## Try it:
Below are records; extract exactly the lines from the one containing "Screen dimensions: 2360x1568" through the last, both included, and keep the pictures out.

*** Opening of Data supplied ***

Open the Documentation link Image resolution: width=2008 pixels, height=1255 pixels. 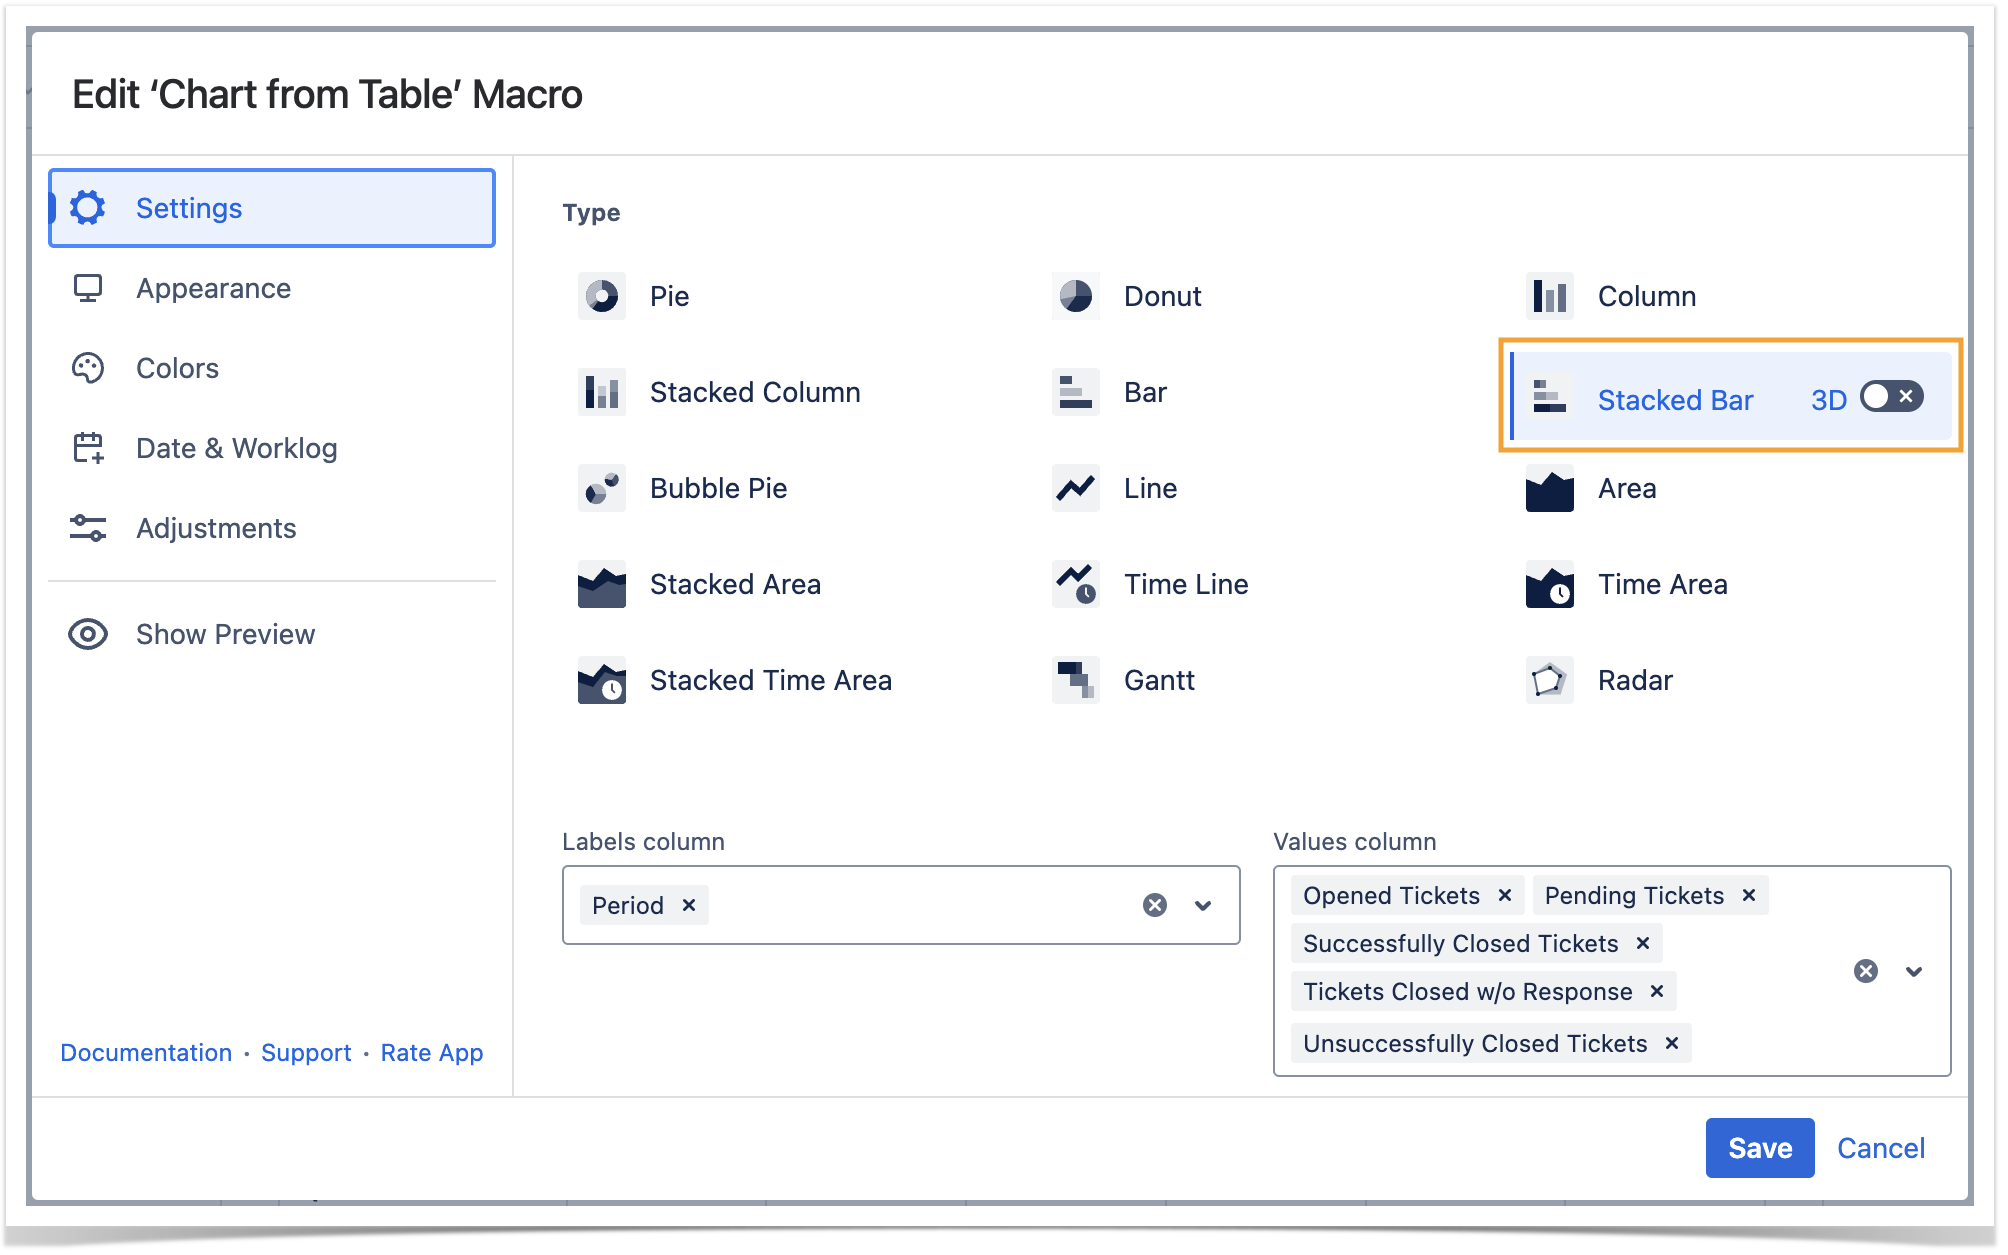(x=146, y=1052)
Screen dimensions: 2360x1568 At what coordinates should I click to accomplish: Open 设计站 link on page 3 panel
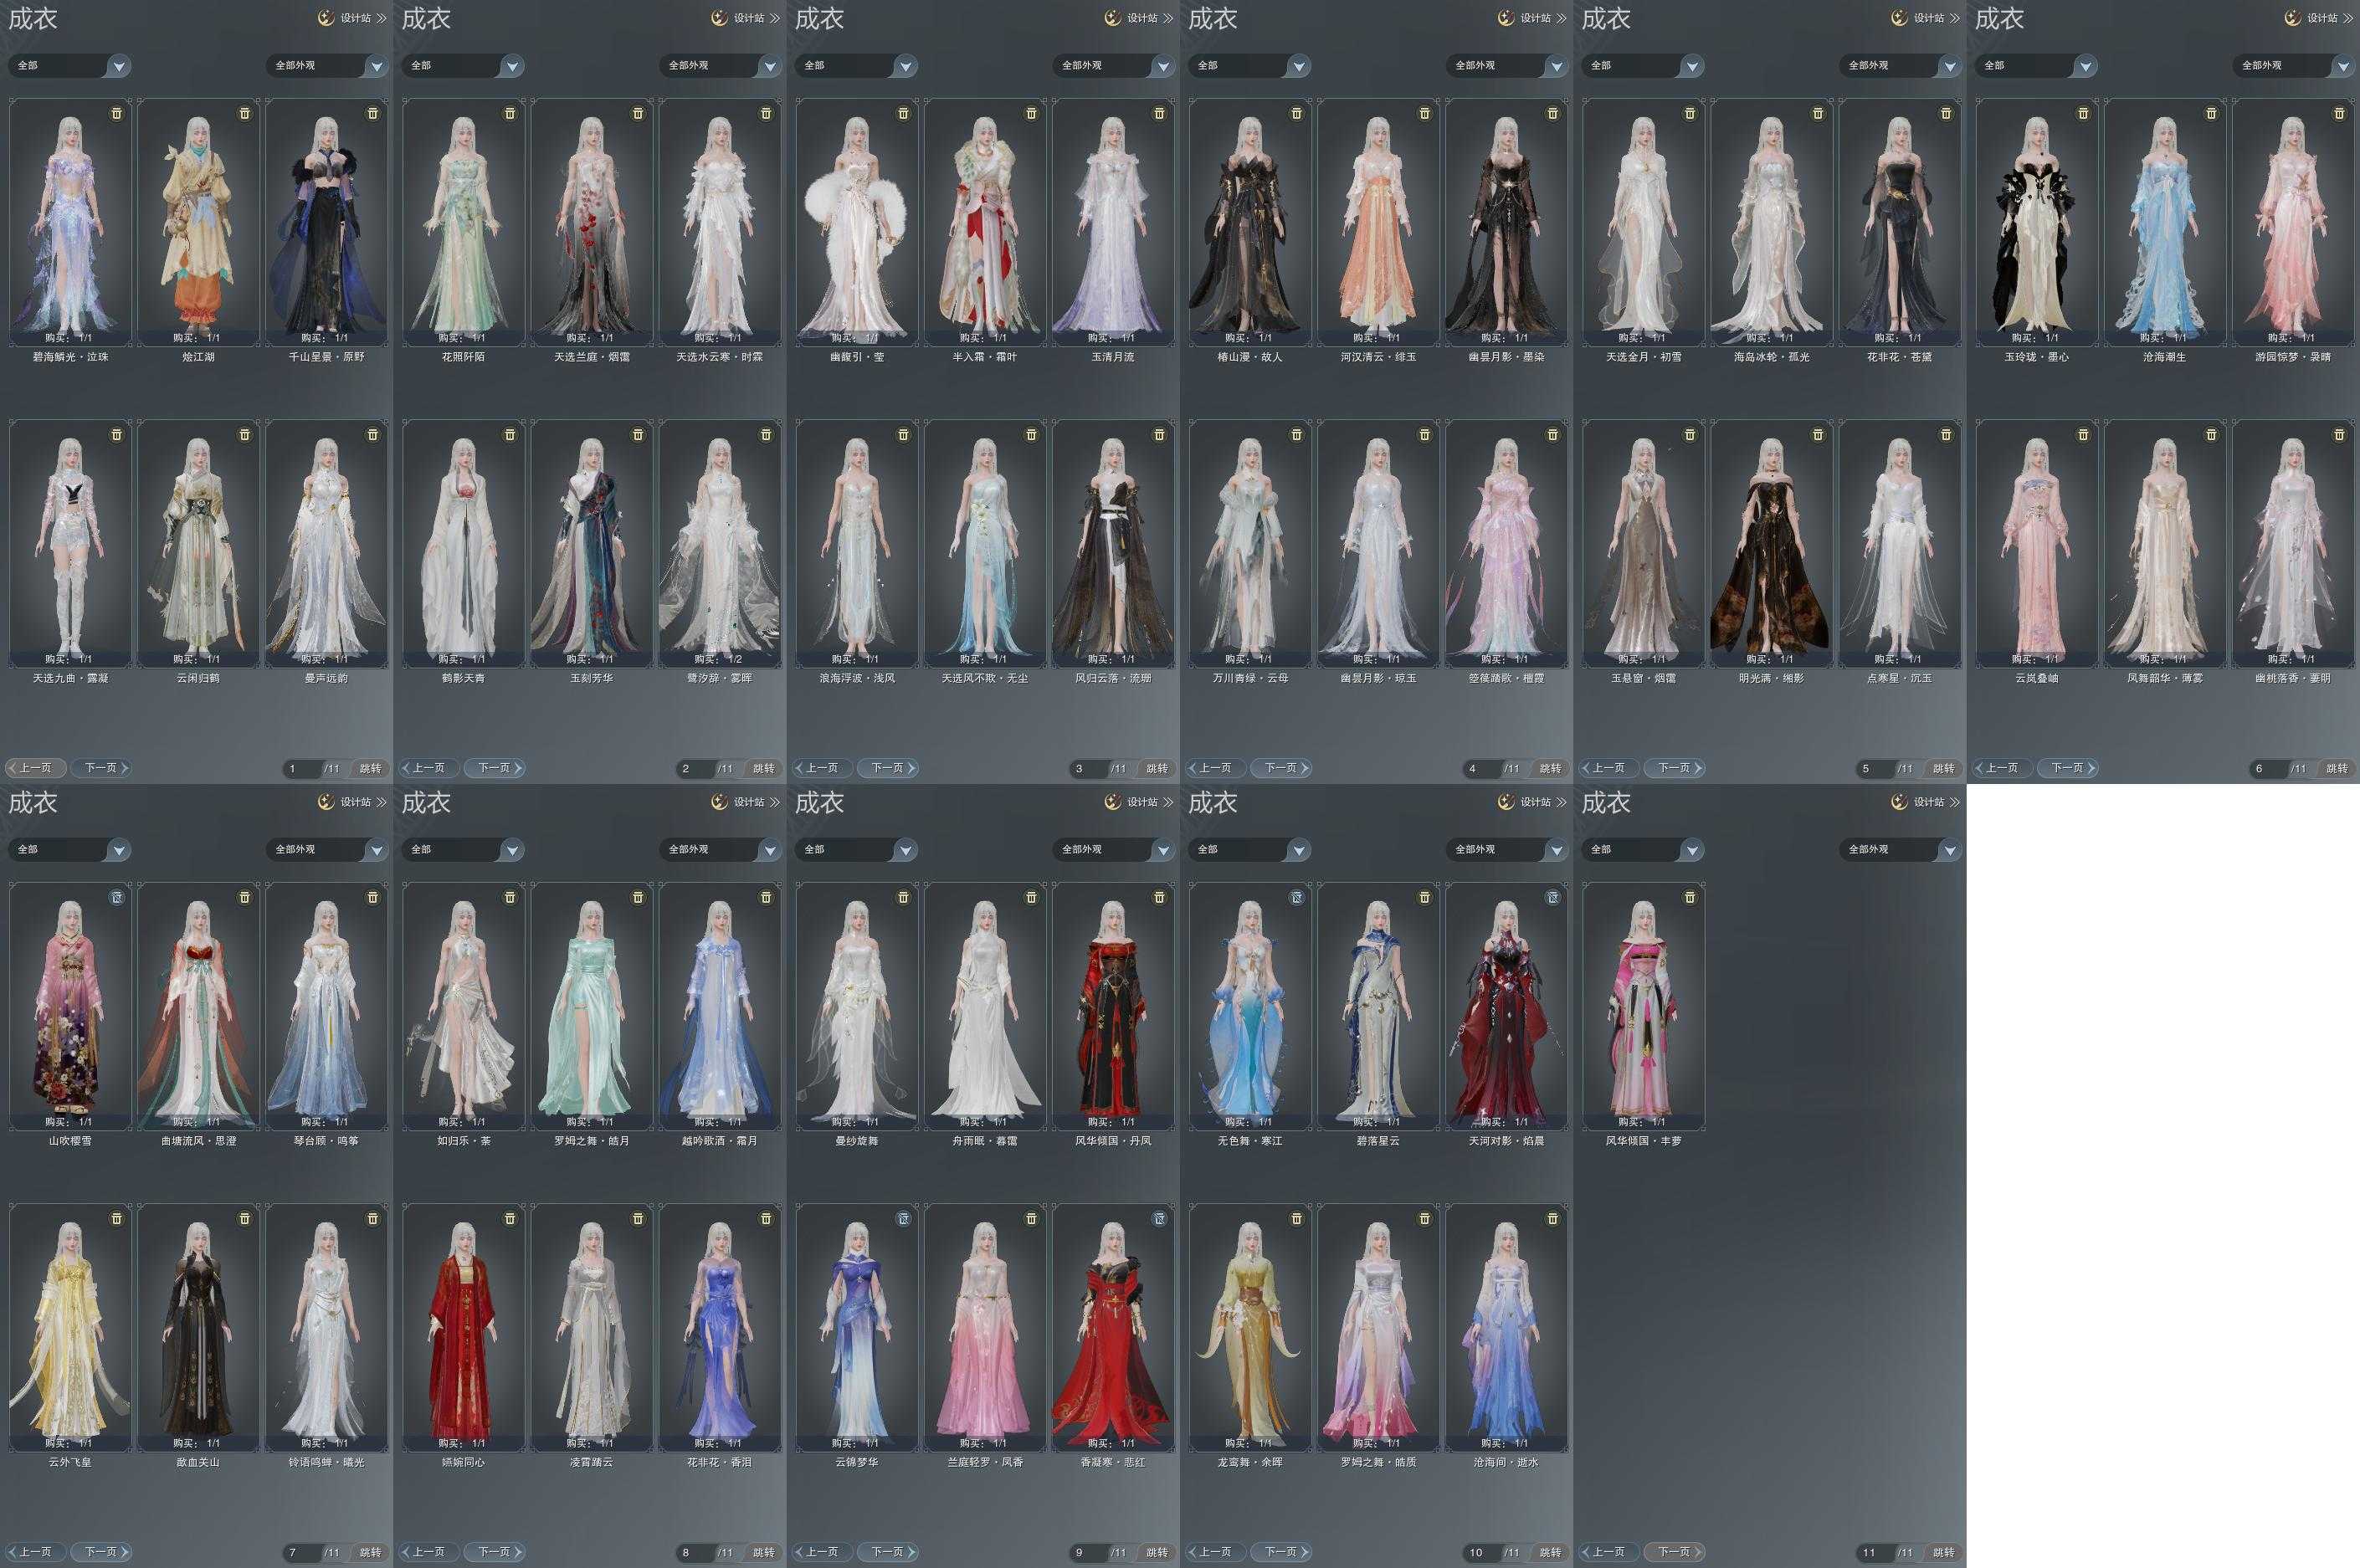(1141, 18)
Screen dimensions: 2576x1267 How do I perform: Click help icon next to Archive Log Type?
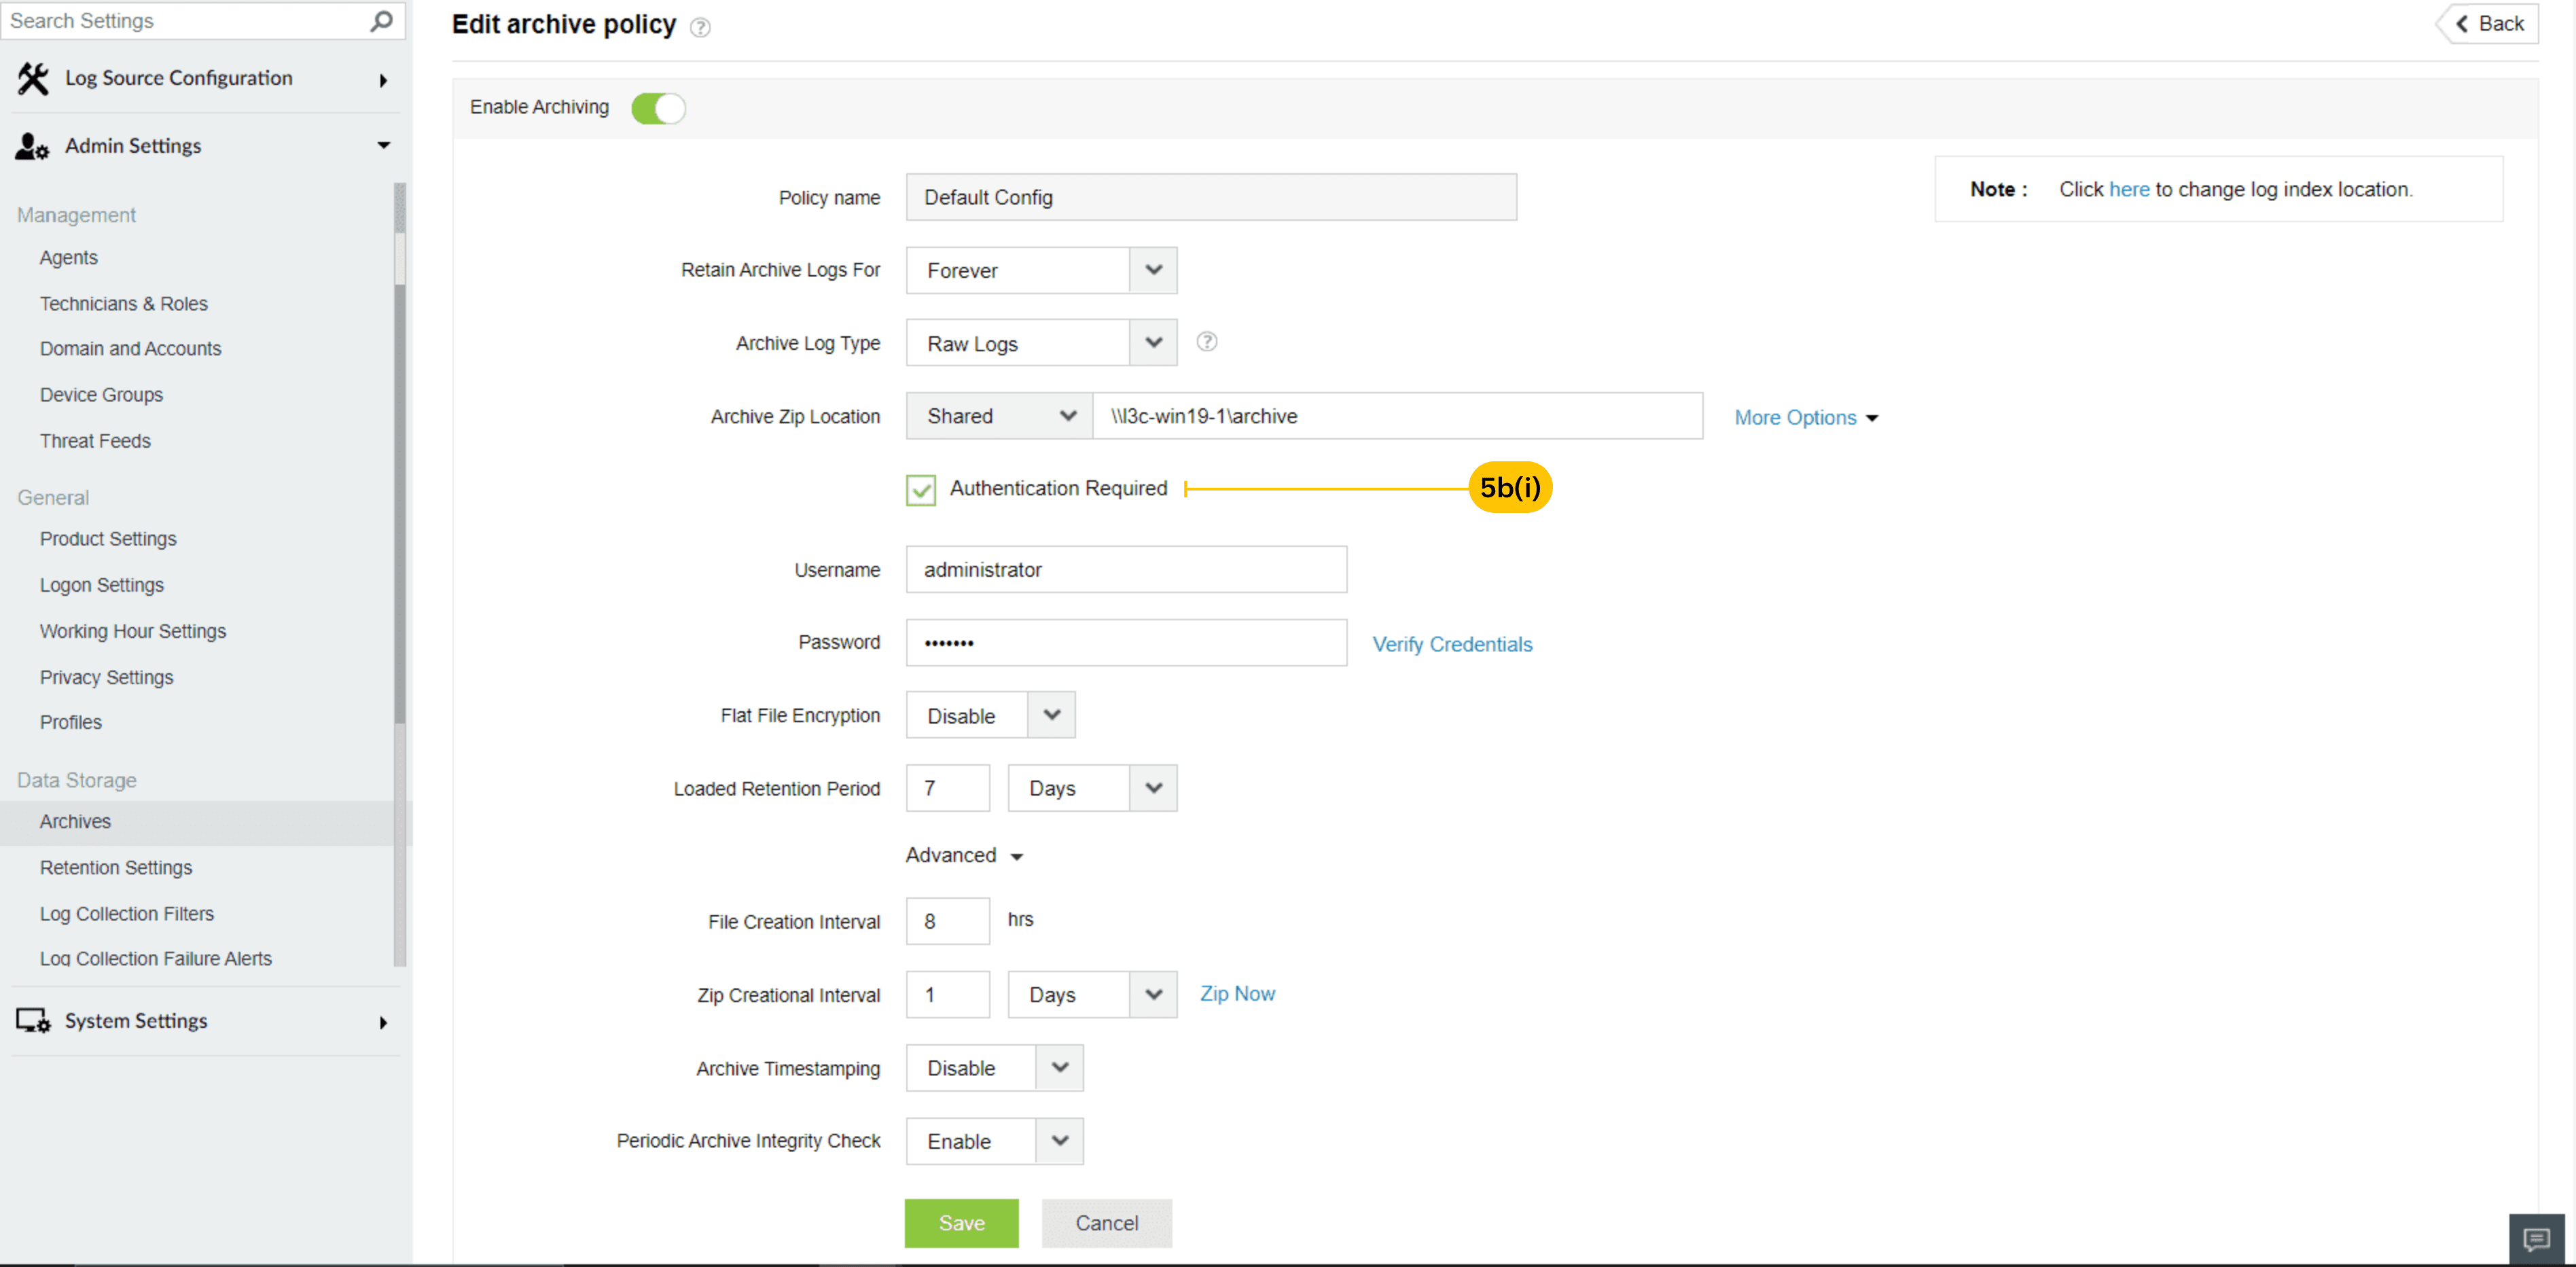1207,342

*** Close of Data supplied ***

## Answer section:
Screen dimensions: 2360x1568 At what coordinates should I click to accomplish: Open 设计站 link on page 3 panel
(1141, 18)
Screen dimensions: 2576x1267 How do I perform: Click help icon next to Archive Log Type?
1207,342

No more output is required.